I have a black book.

Mine’s nothing like the one Fonzie in “Happy Days” used to carry around and it certainly bears no resemblance to the one former Hollywood madam Heidi Fleiss is said to have kept. It’s probably closer to the NFL’s media directory, which is called the “Black Book.”

My boring black book is 6 in. by 4 in. and has a leather cover. I picked it up during my travels and use it to take notes and write down contact information at industry events. I fi nd its size very convenient for on-the-gotravel and suitable for back pants pocket or inside suit pocket placement. My only problem is I’m down to about 20 blank pages and have no clue where I can get a new one.

The bottom-line commonality with these black books — nefarious uses aside — is they provide an important organizational resource.

How strategic is your company’s long-term vision?

There’s even a black book floating around our industry these days. Longtime former wholesale executive and current industry consultant Brent Grover has written “The Little Black Book of Strategic Planning.”

Grover comes from the family wholesale business. Back in 1914, his grandfather founded National Paper and Packaging Co., which was a distribution company. Grover joined the business after a several-year stint at

Arthur Andersen. When his father died unexpectedly at a young age, Grover and his brother, Jeff, bought out other family members and continued to grow the business until they sold it to a private equity fund in 1999.

Grover now is managing partner of Evergreen Consulting, serving as a distribution channel adviser on strategic planning, acquisitions, strategic pricing and profitability improvement. The crux of Grover’s message is quite simple.
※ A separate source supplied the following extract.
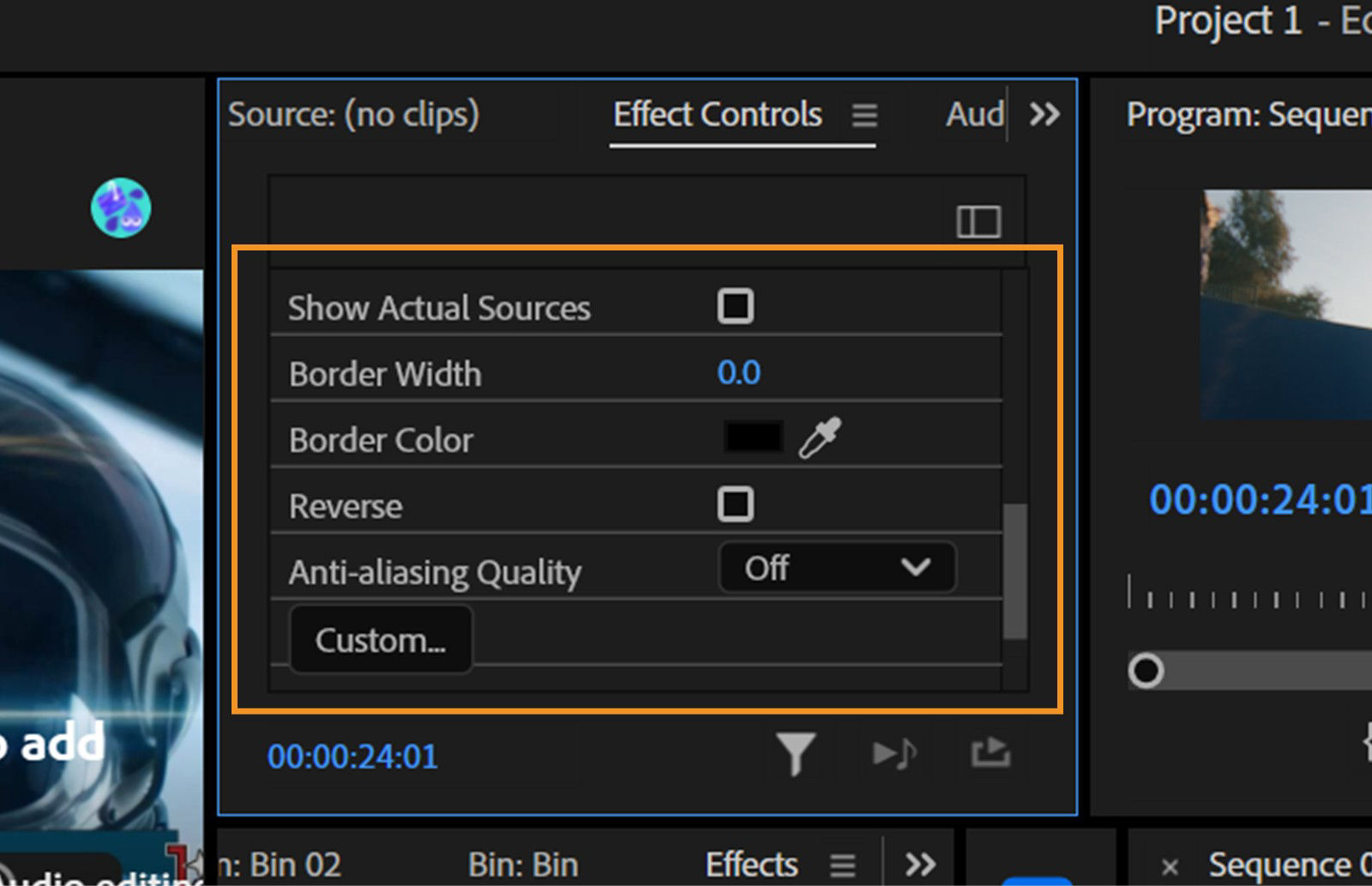1372x886 pixels.
Task: Click the Custom... button
Action: (x=381, y=639)
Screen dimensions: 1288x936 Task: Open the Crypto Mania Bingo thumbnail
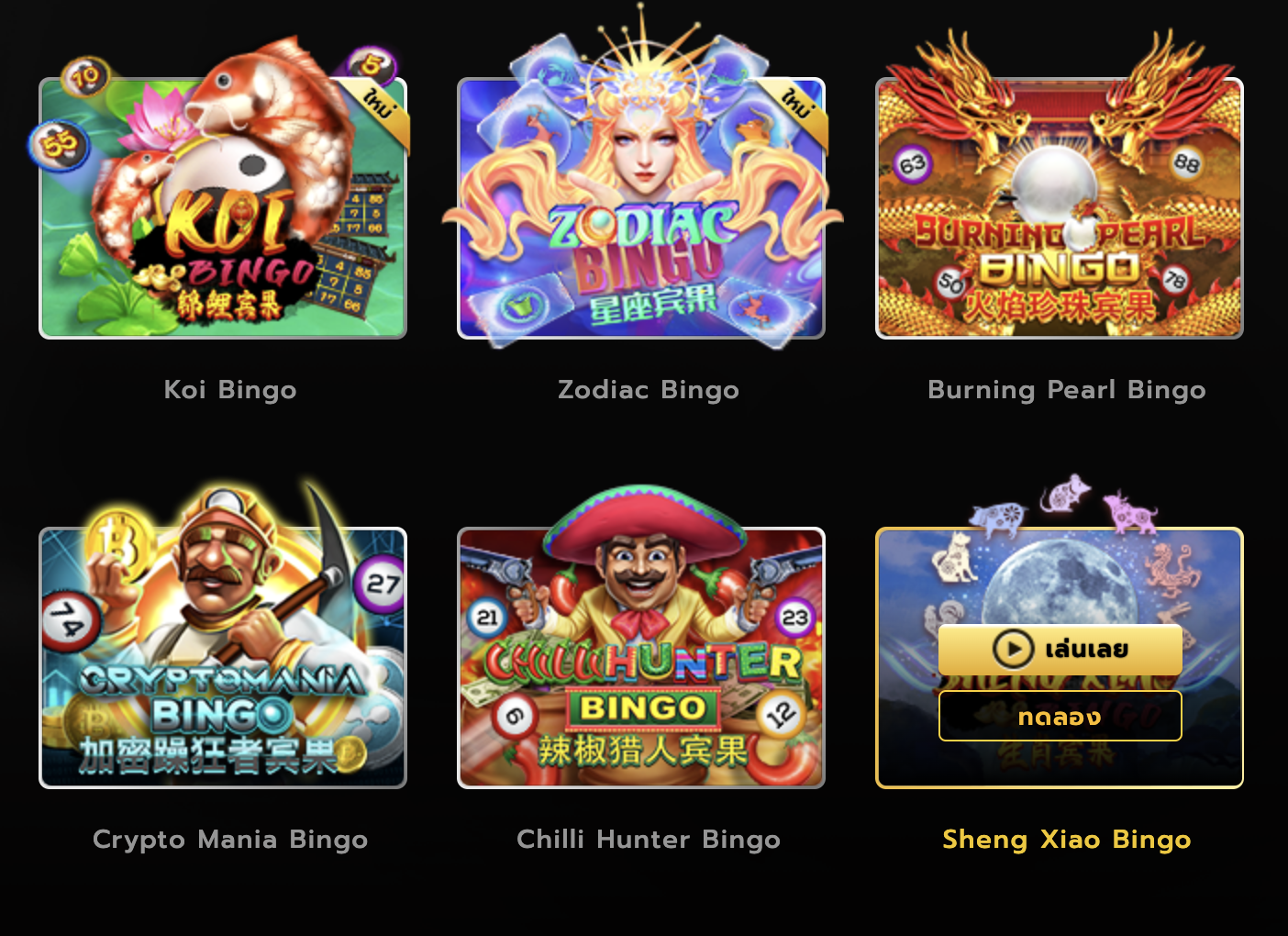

Wholesalers need to have a firm plan of attack in place in terms of long-range focus; but what is in the plan can make a major difference.

“In the last 20 years a lot of wholesale distributors got the message you should have a plan,” Grover tells me.

“Saying you need a bigger computer system or a bigger warehouse or you want to do a better job servicing customers, those are solutions aimed to fix gaps. If you have a lot of gaps to fix you probably are not ready to execute a change in strategic direction. The strategic plan is not really about fixing what is broken.”

Instead Grover stresses having a broader-based view of your company. “The plan is how to get from where you are now to where you want to go,” he says. “Have a strategic plan and then link your annual plans. Do one each for three years and link those each year. What do you need to do in the next year to get you closer to the big goal?”

Grover notes taking a step forward can be as easy as enhancing your sales force. “Go get great salespeople.

Either develop your own or hire good ones from competitors,” he says. “Other strategic initiatives can be opening new branch locations, taking on a new product line or service or making a series of small acquisitions. Those make things happen. In most cases, getting a new computer system or getting a website going is not a strategic initiative. That’s fixing a gap with something customers want you to have, but you don’t have.”

Grover puts a lot of stock in extending that strategic plan to how a company approaches pricing, particularly zeroing in on the optimization of available data. “Use pricing information harvested from your company’s database and analyze that data and develop a strong foundation for consistent, market-driven pricing,” he says.

We all know this industry has gone through tumultuous times over the past few years. A recent flurry of new association financial reports shows the industry continues to make positive recovery strides, but at a little slower pace than anyone would like. You can get a snapshot of those updates in our news section on page 8 and a full rundown of recent ASA, HARDI and Affiliated Distributors reports can be found at www.supplyht.com.

Companies and executives have learned from the economic craziness of the last few years. They’ve come out the recession leaner and better equipped to move forward.

But in this day and age where there are smaller slices of the pie and more people wanting to sample the pie, having your black book filled with a sound business roadmap can be a real game-changer.